[Opening Data for this task section]

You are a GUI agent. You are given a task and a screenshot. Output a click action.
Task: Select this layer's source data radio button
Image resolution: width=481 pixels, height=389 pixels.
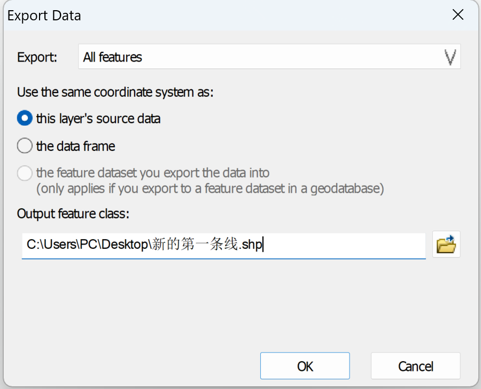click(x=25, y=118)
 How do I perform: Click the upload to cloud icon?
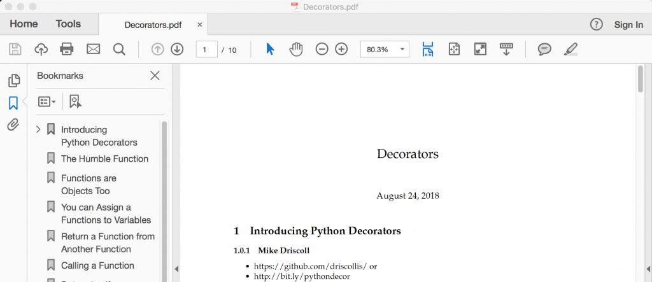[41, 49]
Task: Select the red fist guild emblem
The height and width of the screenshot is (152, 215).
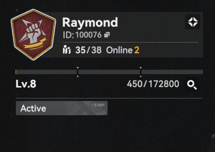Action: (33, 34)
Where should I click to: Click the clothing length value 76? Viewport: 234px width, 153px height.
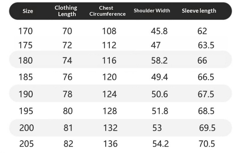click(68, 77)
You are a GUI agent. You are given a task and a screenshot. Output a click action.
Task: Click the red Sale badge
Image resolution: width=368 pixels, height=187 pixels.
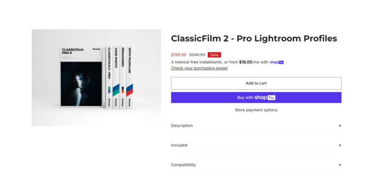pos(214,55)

[Closing Data for this task section]
[Opening Data for this task section]

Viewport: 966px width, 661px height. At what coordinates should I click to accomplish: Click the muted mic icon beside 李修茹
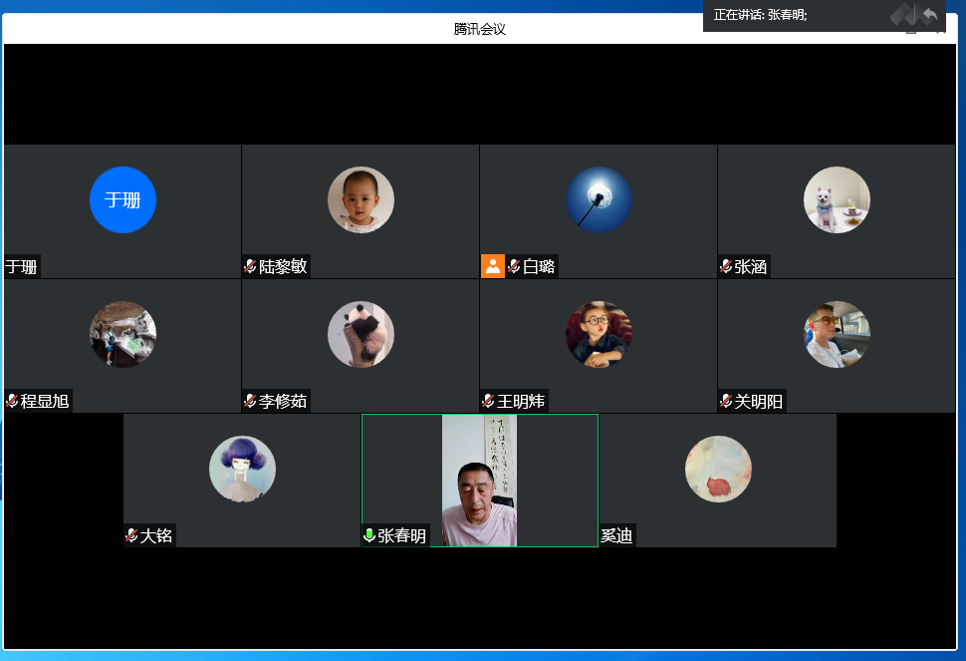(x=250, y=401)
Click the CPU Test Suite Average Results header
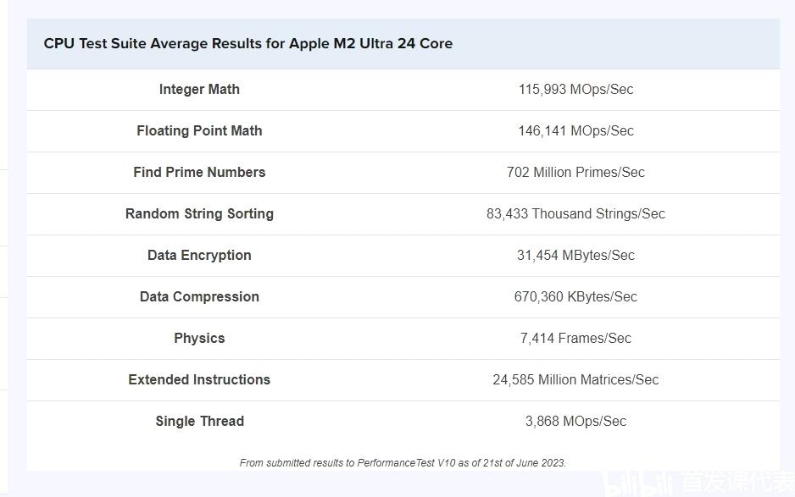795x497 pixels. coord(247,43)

[Closing Data for this task section]

Check each line above for the string "Select" and return those that contain it.

Task: Select this layer's source data radio button
Task: Select the red fist guild emblem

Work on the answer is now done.